● **Exercise brief**:
Write out the listing below from the line containing "This screenshot has height=411, width=800." to its last line, unaltered, ends included.
** Data listing follows **
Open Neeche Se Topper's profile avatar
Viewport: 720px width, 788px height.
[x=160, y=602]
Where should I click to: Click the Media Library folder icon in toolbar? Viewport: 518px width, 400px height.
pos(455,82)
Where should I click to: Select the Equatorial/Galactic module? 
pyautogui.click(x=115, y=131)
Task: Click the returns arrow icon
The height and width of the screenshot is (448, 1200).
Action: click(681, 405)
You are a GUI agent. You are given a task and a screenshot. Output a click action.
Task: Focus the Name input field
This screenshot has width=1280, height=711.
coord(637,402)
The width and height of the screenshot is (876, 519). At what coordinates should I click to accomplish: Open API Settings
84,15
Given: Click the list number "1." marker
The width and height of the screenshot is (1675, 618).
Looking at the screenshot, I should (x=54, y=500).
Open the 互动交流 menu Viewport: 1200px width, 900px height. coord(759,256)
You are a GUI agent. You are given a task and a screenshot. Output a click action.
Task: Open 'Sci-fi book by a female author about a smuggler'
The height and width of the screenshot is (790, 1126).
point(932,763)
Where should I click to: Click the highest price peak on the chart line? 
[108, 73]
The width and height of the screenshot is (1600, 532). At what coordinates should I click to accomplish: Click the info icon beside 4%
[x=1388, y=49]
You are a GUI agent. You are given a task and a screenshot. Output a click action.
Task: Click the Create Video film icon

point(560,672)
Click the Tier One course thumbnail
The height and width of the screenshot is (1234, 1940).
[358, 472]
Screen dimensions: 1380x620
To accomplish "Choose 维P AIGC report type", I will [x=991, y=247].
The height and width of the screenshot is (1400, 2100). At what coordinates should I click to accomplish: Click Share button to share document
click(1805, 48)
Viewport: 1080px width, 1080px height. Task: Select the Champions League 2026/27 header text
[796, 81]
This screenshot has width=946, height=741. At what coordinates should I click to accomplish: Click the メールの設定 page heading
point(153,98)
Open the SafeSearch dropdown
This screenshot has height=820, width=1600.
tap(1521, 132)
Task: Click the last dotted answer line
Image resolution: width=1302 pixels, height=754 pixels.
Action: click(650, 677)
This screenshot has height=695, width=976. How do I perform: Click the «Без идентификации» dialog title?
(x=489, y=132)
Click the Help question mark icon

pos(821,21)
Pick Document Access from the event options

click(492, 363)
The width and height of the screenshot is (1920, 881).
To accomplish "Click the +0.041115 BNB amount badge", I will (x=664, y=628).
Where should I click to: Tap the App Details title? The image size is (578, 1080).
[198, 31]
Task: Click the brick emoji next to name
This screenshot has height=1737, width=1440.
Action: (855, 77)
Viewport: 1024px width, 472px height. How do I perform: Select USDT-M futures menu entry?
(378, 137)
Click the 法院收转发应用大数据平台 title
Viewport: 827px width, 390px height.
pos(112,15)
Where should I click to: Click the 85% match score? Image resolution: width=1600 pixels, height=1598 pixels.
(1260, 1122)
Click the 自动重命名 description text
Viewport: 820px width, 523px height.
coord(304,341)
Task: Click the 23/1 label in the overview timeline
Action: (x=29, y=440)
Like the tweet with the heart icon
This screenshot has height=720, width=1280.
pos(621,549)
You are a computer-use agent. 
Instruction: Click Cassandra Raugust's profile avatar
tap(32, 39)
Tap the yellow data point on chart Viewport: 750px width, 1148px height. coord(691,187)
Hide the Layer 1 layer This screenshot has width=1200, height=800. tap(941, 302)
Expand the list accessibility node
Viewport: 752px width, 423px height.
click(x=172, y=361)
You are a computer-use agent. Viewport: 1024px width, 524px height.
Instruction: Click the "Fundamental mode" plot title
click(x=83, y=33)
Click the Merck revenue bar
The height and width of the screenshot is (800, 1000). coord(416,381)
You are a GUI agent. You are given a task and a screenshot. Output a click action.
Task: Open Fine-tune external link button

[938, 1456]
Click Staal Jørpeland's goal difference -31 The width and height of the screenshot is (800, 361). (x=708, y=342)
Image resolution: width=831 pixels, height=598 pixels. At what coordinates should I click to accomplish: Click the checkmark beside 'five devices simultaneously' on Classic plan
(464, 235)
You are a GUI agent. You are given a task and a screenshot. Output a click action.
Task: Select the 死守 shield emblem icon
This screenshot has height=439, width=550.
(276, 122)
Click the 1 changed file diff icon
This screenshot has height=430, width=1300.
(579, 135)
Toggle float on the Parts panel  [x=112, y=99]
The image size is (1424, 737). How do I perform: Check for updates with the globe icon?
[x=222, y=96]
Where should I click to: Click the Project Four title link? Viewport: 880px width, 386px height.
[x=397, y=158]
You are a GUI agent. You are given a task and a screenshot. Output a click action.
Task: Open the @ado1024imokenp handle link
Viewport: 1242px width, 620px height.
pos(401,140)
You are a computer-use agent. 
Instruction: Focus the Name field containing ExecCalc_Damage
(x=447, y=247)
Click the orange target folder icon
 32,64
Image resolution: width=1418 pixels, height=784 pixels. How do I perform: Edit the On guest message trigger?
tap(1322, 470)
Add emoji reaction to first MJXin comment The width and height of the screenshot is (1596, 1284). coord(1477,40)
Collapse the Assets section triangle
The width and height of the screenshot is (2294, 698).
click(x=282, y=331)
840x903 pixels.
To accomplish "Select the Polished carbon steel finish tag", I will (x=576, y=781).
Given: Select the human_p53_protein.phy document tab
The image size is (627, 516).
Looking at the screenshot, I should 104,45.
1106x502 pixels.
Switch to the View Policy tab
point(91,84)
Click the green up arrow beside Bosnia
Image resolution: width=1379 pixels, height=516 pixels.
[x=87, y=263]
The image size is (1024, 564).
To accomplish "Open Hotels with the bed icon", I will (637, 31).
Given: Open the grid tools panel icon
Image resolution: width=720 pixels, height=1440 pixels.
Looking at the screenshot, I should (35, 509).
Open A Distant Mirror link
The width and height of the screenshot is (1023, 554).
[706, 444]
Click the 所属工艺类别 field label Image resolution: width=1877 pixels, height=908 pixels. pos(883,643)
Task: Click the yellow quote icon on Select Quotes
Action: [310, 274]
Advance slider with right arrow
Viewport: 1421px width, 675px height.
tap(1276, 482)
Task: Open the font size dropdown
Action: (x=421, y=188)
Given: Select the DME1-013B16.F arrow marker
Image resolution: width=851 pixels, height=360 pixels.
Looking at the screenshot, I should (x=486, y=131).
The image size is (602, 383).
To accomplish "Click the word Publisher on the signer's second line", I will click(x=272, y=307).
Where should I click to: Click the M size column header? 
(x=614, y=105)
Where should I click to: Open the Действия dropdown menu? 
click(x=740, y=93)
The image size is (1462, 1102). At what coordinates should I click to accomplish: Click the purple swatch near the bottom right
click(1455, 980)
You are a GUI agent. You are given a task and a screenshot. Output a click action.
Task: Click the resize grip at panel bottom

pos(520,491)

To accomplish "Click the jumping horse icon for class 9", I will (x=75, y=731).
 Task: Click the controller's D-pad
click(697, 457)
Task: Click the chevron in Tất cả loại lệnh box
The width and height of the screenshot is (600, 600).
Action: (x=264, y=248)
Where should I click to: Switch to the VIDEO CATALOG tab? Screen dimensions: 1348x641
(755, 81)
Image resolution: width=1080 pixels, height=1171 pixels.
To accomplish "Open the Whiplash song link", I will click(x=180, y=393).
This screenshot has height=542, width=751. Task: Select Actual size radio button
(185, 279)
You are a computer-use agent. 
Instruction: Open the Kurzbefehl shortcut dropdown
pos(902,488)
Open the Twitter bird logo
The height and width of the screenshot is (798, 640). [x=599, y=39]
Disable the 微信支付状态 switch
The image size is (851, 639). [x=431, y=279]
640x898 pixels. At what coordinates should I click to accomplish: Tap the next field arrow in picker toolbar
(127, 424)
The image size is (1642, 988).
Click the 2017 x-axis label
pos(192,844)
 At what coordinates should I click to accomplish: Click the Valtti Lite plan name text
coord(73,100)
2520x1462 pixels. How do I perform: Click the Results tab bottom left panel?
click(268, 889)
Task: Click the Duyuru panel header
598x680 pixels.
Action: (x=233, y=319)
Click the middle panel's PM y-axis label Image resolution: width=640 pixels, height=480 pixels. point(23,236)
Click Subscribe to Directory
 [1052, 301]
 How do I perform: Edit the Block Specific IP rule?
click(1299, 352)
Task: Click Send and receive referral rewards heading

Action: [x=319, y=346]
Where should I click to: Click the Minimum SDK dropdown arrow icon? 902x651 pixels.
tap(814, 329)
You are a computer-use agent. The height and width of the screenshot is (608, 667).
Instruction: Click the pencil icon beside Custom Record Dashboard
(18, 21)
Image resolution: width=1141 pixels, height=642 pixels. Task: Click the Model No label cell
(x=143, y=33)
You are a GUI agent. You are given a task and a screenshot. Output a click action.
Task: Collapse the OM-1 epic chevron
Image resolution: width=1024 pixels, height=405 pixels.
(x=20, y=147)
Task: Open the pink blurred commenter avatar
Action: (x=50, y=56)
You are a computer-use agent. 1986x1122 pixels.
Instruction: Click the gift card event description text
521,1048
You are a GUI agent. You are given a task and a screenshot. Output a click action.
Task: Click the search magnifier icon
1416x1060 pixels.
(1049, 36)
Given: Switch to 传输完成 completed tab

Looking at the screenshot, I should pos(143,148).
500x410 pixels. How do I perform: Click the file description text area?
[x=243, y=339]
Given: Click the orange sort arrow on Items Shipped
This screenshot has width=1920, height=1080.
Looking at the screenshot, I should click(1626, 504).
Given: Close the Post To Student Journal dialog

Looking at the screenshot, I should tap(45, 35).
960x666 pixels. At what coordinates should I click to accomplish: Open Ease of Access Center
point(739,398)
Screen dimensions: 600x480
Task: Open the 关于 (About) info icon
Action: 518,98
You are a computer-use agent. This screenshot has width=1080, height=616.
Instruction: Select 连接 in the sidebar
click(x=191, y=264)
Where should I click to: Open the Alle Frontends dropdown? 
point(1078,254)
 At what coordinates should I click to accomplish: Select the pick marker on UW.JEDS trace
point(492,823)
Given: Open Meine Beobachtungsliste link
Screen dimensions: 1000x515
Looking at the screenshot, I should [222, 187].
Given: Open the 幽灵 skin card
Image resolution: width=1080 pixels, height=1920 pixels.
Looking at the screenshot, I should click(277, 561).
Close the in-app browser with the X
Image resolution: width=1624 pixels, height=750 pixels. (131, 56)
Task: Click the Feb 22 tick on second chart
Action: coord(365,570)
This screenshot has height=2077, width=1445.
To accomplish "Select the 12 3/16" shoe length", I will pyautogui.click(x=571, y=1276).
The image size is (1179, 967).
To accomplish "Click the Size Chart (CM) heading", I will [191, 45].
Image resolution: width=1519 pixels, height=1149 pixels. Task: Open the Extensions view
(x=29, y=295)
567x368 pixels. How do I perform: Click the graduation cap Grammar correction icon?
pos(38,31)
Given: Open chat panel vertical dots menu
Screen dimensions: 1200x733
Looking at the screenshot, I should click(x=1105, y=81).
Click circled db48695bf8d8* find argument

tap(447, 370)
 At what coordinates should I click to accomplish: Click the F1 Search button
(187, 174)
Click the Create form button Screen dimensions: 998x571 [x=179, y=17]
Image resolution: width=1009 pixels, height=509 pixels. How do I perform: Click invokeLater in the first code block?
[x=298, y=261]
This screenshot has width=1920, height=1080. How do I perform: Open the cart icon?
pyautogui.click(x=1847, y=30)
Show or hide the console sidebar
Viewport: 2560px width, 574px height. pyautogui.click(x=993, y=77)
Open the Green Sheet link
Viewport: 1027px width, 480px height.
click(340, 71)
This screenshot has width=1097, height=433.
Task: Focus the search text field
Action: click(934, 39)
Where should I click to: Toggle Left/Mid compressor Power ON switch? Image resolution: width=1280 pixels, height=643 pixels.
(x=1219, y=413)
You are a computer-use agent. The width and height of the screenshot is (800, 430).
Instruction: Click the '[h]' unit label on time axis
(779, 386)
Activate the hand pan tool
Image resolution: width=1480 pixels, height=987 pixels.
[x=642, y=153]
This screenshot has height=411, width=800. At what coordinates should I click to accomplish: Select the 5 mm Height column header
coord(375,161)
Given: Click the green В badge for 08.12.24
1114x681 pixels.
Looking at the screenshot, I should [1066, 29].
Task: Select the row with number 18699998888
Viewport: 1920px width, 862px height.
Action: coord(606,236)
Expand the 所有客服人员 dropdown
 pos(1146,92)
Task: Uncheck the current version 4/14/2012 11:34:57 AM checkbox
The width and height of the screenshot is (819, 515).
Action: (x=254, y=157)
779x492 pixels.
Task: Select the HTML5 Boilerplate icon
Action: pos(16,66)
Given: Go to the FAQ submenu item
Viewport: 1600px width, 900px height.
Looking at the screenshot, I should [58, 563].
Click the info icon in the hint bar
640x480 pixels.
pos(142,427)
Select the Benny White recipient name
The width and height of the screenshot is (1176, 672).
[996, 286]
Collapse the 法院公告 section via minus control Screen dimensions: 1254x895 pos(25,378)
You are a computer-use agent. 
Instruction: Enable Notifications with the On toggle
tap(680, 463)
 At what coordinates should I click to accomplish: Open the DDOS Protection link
** End of Data listing **
● **Reply**:
This screenshot has height=411, width=800. At what coordinates should I click to accomplish: Select the 5 mm Height column header
coord(375,161)
Given: Click the green В badge for 08.12.24
1114x681 pixels.
Looking at the screenshot, I should [1066, 29].
Task: Select the row with number 18699998888
Viewport: 1920px width, 862px height.
Action: coord(606,236)
Expand the 所有客服人员 dropdown
 pos(1146,92)
Task: Uncheck the current version 4/14/2012 11:34:57 AM checkbox
The width and height of the screenshot is (819, 515).
Action: (x=254, y=157)
779x492 pixels.
Task: Select the HTML5 Boilerplate icon
Action: pos(16,66)
Given: Go to the FAQ submenu item
Viewport: 1600px width, 900px height.
Looking at the screenshot, I should [58, 563].
Click the info icon in the hint bar
640x480 pixels.
pos(142,427)
Select the Benny White recipient name
The width and height of the screenshot is (1176, 672).
[996, 286]
Collapse the 法院公告 section via minus control Screen dimensions: 1254x895 pos(25,378)
You are a computer-use agent. 
Instruction: Enable Notifications with the On toggle
tap(680, 463)
 At what coordinates should I click to accomplish: Open the DDOS Protection link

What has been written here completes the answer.